Decode the JWT-SVID to check its claims. How you obtain the token depends on which approach you are using:

If your workload connects to the Defakto Agent socket, use spirldbg to fetch and decode a JWT-SVID directly:

spirldbg svid-jwt --audience https://api.openai.com/v1 --json | jq

Verify that:

  • iss exactly matches the issuer URL registered in the OpenAI Platform
  • sub is the workload's SPIFFE ID and matches the service account mapping's sub value
  • aud contains https://api.openai.com/v1
  • exp is in the future
  • The JWT header includes a kid field (required by OpenAI)

Common Errors

The token exchange endpoint returns a generic HTTP 500 error for most configuration problems without indicating the specific cause.
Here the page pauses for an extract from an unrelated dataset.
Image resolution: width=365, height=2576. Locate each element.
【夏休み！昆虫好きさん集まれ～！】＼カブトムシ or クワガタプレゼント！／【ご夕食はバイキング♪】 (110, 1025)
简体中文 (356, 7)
Because of this, you cannot rely on the error message alone to diagnose the issue. Instead, decode the JWT-SVID (see above) and verify each field against your OpenAI configuration:

CheckWhat to verify
IssuerThe iss claim exactly matches the OIDC Issuer URL on the Workload Identity Provider.
AudienceThe aud claim contains the audience configured on the Workload Identity Provider (default: https://api.openai.com/v1).
ExpiryThe exp claim is in the future.
SignatureThe kid in the JWT header exists in the JWKS served by your trust domain's JWKS endpoint.
MappingThe sub claim matches the Value field of an enabled service account mapping for the requested service account.

Token Exchange Request

If you need to manually test the token exchange, use the OpenAI token endpoint directly:

curl https://auth.openai.com/oauth/token \
-H "Content-Type: application/json" \
-d '{
"grant_type": "urn:ietf:params:oauth:grant-type:token-exchange",
"subject_token_type": "urn:ietf:params:oauth:token-type:jwt",
"subject_token": "'"$JWT_SVID"'",
"identity_provider_id": "'"$OPENAI_IDENTITY_PROVIDER_ID"'",
"service_account_id": "'"$OPENAI_SERVICE_ACCOUNT_ID"'"
}'

A successful response returns a short-lived bearer token:

{
"access_token": "eyJ...",
"issued_token_type": "urn:ietf:params:oauth:token-type:access_token",
"token_type": "Bearer",
"expires_in": 3600
}

For the full list of error codes and resolution steps, see the OpenAI WIF reference and the SPIFFE setup guide.